Liability (FR)
Hormis un live sorti l’année dernière ( Live 1 : Mapping), Taylor Deupree, heureux fondateur de la structure 12k, n’avait plus rien publié seul depuis Northern en 2006. On sait que Deupree, outre son propre label, est engagé dans plusieurs projets à la fois, collaborant avec bon nombre de créateurs sonores du monde entier. Il est difficile dans ce cas là de se concentrer sur des travaux plus personnels. Néanmoins, il y parvient et ce à un rythme de croisière tout à fait raisonnable au vu de son activité globale. Shoals est donc sa dernière livraison et, comme d’habitude, il met en exergue une musique tonale, esthétique, éthirée et brumeuse qui comme le suggère la pochette du disque se matérialise aux aurores dans un milieu organique. L’idée de ce disque est venue de la découverte de gamelans javanais et balinais à l’université d’York où il fut gracieusement invité pour une résidence. A partir de ces instruments, Taylor Deupree s’est mis à construire quatre morceaux à l’architecture diluée et portant en eux une certaine approche de l’éternité. Rien de proprement ébouriffant mais Taylor Deupree est tellement dans le ressenti et une sensibilité fragile qu’on se sent facilement accompagné par cette musique intemporelle. De cette terra incognita fantasmée, Taylor Deupree nous en fait une description détaillée, chirurgicale mais pas forcément clinique. Les quatres morceaux de Shoals survole lentement les eaux matinales que l’américain a choisi de scruter délicatement.

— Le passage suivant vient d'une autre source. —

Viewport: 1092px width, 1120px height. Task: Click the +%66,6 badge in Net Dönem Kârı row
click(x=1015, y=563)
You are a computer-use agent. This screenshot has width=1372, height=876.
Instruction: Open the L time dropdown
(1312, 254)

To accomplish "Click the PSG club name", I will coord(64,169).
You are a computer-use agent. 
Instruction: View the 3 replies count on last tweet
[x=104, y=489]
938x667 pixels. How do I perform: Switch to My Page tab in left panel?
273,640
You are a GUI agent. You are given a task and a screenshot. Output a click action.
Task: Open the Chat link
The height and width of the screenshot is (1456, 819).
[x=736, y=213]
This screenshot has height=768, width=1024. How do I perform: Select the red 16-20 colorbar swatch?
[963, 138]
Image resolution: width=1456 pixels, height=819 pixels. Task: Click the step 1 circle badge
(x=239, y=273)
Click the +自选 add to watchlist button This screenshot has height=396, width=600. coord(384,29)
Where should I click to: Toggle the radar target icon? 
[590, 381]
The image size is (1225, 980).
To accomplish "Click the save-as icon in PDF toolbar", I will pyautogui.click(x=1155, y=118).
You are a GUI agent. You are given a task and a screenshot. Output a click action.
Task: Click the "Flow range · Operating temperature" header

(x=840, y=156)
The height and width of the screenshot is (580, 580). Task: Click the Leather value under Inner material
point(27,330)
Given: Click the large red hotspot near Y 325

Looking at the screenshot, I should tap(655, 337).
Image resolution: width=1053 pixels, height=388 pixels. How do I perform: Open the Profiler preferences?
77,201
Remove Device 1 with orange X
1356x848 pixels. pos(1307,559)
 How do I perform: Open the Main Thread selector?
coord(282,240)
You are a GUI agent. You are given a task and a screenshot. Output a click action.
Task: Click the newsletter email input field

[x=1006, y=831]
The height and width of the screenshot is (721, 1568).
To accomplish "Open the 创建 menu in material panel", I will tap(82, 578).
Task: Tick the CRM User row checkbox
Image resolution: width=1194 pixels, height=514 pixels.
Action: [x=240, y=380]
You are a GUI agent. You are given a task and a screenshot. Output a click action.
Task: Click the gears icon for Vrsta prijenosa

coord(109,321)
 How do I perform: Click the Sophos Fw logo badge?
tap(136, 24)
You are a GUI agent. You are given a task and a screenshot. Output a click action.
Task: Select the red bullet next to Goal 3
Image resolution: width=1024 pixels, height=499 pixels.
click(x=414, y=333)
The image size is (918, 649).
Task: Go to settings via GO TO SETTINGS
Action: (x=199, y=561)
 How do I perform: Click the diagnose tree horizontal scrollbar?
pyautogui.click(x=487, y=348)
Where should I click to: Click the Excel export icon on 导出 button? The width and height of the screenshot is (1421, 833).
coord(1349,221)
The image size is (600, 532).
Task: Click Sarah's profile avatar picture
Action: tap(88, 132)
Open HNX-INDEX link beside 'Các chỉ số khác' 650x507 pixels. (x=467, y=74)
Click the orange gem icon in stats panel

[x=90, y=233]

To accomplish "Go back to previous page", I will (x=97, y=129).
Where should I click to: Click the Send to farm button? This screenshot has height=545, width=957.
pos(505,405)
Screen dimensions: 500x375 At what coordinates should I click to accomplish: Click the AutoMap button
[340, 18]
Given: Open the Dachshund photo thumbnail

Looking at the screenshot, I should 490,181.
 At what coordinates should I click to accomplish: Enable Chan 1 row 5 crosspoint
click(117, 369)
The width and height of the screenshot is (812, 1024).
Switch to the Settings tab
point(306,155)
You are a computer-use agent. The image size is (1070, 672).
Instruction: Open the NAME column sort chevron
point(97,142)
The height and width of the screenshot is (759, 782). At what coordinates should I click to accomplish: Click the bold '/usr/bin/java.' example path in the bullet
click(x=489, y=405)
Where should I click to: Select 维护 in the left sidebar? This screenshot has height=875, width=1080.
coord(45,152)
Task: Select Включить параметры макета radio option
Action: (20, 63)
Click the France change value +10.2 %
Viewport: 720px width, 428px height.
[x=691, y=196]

La chose peut paraitre un peu suranée ou défiant le mur du songe mais on ne peut s’empêcher de trouver tout cela apaisant, une beauté froide qui soulage les neurones et les dilates sans que l’on ait le moindre effort à fournir. Tout nous semble alors des plus aisé avec Taylor Deupree et même s’il évolue entre l’abstraction électronique et l’ambient la plus sobre on ne peut que faire corps avec cette musique contemplative qui n’accepte aucune ligne mélodique. Les choses semblent simples et aller de soi. Aucun élément perturbateur ne vient s’insinuer dans ces ambiances organiques et minutieuses. On n’en attendait pas moins de Taylor Deupree qui au fil de ses disques se bonifie pour atteindre une sorte de perfection qui ne s’embarrasse jamais d’un mysticisme de bazar. Ici, les gamelans font corps avec les traitements électroniques de Deupree et ne semblent pas pouvoir se dissocier. C’est cette symbiose qui donne tout l’intérêt et la beauté de Shoals. Ce disque est donc un régal de béatitude mais aussi un parfait stimulant cérébral.